The Houston Experiment
City Journal's Nicole Gelinas has written a very interesting in-depth piece titled "Houston's Noble Experiment: Can good government uplift the New Orleans evacuees whom bad government harmed?"
The entire article is well-worth reading, but I'll excerpt one part of particular interest to me: public education:
Stasia Marie Davis, who evacuated from New Orleans East and was about to start work as a teacher’s aide when I spoke to her, says that her two high school–age daughters had been in gifted programs at a New Orleans public school but “are struggling to keep up” at Houston’s Westfield High School. “In New Orleans, they are preparing them for the tourism business. Here, they are preparing them for college,” she told me.

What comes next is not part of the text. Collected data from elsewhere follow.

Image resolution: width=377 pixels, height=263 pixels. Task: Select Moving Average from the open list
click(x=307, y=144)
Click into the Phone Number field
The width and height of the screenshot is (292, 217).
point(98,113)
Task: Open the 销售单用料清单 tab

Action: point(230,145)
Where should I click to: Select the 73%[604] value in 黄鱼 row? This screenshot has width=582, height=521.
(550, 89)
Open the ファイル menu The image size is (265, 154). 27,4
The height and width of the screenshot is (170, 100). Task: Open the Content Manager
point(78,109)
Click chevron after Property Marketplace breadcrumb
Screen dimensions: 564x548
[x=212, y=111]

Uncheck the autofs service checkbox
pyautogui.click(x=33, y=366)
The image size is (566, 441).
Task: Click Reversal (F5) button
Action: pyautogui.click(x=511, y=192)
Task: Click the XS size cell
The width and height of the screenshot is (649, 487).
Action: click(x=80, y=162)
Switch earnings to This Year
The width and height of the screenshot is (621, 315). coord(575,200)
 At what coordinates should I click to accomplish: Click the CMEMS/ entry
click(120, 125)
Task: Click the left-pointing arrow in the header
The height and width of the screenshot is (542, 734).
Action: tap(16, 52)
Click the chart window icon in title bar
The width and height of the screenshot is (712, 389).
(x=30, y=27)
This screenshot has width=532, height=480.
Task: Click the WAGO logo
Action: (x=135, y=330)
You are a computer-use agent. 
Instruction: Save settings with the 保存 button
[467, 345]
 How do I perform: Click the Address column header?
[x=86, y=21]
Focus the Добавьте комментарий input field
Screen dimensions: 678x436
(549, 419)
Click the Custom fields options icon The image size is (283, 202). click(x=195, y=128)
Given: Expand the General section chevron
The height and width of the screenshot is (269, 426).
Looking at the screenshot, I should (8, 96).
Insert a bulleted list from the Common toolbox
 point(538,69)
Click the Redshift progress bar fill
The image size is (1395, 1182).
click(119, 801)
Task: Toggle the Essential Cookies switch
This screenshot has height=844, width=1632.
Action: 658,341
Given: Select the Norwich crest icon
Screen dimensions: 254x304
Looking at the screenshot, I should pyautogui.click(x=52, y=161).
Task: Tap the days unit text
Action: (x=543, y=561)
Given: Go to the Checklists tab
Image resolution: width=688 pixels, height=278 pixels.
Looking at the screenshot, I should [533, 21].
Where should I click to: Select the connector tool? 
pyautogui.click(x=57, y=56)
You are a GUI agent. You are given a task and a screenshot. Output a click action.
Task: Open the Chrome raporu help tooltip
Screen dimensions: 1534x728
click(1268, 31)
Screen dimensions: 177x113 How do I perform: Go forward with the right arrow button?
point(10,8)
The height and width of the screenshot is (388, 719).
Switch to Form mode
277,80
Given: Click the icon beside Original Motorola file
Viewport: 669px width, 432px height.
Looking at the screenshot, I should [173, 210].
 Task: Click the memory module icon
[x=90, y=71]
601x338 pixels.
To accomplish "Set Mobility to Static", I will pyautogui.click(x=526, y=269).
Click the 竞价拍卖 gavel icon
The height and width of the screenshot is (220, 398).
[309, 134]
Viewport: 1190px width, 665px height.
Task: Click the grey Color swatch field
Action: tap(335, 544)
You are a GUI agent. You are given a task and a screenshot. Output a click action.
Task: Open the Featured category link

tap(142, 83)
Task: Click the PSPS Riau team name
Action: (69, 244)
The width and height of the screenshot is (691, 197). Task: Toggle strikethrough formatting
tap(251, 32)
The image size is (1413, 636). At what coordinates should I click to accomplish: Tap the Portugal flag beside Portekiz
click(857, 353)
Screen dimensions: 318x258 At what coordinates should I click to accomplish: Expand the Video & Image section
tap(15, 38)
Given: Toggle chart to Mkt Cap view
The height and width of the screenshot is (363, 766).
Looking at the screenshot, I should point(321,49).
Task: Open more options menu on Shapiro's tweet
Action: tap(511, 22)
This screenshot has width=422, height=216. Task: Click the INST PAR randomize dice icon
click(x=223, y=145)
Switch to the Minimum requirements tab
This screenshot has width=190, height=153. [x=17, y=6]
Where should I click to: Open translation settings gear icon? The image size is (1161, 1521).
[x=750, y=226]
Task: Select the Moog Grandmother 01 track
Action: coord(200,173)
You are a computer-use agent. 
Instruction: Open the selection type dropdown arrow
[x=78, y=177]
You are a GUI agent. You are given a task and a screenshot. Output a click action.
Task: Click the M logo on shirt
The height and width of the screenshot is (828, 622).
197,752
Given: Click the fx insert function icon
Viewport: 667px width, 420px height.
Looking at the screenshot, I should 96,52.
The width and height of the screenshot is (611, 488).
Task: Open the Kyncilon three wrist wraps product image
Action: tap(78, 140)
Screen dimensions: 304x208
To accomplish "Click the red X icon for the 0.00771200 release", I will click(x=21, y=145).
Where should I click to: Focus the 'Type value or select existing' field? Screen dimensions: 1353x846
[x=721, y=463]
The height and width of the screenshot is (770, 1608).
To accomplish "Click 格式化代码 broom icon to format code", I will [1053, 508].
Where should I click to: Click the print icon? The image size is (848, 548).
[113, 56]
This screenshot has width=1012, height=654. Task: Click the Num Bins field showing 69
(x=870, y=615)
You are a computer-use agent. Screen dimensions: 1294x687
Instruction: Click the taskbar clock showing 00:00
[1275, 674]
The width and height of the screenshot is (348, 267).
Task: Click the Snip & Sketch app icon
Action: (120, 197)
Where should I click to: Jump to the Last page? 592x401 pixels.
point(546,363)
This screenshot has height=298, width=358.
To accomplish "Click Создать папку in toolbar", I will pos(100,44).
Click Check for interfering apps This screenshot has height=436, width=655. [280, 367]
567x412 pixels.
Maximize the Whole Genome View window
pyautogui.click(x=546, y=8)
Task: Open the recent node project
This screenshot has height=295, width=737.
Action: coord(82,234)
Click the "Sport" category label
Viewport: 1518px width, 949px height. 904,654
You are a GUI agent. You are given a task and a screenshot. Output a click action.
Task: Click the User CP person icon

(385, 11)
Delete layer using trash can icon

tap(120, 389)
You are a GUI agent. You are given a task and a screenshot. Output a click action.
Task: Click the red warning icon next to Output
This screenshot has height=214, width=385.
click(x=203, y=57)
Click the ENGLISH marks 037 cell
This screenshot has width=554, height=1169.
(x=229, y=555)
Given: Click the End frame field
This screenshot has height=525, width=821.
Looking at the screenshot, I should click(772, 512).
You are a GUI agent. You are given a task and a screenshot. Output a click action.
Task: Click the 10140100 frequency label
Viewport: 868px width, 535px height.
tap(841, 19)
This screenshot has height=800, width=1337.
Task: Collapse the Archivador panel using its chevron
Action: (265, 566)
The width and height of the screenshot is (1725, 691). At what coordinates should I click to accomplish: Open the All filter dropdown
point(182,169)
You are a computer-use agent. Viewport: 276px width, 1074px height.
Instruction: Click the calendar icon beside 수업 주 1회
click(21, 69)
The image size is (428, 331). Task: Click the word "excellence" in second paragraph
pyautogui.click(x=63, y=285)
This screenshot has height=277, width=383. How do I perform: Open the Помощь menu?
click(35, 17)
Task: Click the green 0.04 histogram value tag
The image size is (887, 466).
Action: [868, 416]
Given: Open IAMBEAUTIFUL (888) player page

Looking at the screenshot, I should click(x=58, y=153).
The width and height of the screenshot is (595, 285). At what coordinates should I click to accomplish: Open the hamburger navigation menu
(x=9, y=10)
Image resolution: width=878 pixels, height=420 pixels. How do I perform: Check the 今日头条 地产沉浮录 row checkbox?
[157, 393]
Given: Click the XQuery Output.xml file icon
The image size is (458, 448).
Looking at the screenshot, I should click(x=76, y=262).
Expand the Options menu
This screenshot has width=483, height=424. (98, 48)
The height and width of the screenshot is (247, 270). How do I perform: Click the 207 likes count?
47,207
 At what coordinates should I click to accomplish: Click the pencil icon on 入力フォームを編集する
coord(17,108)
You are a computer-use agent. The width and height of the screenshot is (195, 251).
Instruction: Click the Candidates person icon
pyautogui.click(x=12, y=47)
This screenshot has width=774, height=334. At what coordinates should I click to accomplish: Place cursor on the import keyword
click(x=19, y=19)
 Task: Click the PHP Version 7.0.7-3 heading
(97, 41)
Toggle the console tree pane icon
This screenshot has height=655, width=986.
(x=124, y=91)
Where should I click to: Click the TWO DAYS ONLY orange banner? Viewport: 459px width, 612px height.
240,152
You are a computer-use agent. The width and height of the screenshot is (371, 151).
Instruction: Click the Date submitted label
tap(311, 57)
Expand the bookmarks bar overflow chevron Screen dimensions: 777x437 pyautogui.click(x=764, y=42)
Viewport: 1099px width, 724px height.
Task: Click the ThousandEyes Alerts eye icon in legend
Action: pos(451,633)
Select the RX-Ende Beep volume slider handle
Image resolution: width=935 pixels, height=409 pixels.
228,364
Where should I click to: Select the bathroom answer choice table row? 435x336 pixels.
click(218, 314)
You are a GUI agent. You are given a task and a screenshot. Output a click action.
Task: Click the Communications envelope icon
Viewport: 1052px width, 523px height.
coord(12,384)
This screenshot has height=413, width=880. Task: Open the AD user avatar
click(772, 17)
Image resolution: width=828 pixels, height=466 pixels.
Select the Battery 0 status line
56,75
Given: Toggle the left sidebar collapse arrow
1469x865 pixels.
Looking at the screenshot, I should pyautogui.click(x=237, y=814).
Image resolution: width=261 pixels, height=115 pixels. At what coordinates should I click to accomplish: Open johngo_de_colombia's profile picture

Ariane Daughtry, a Catholic Charities caseworker from New Orleans now working with evacuees, notes that she paid $250 a month in New Orleans to send her son to private school, but in Houston he’s thriving, even playing the violin, at a public school where nearly all the kids can read and do math at grade level. William Coleman, who has custody of his grandchildren, told me that the Houston school the children attend call the house if the kids are late or absent: “They didn’t do that in New Orleans,” he marveled.
Teachers as well as parents are pleased. Before evacuating, Warren Johnson taught English at McDonogh #35, one of New Orleans’s few high-performing public schools. Now teaching at Yates High School in Houston, he’s thrilled with the quality of resources and plans to stay. He notes that the school is well managed and has good security, and the administration works efficiently and “without so much politics.” “I hate to talk bad about my city,” he says, but some things in Houston “are a bit more logical.”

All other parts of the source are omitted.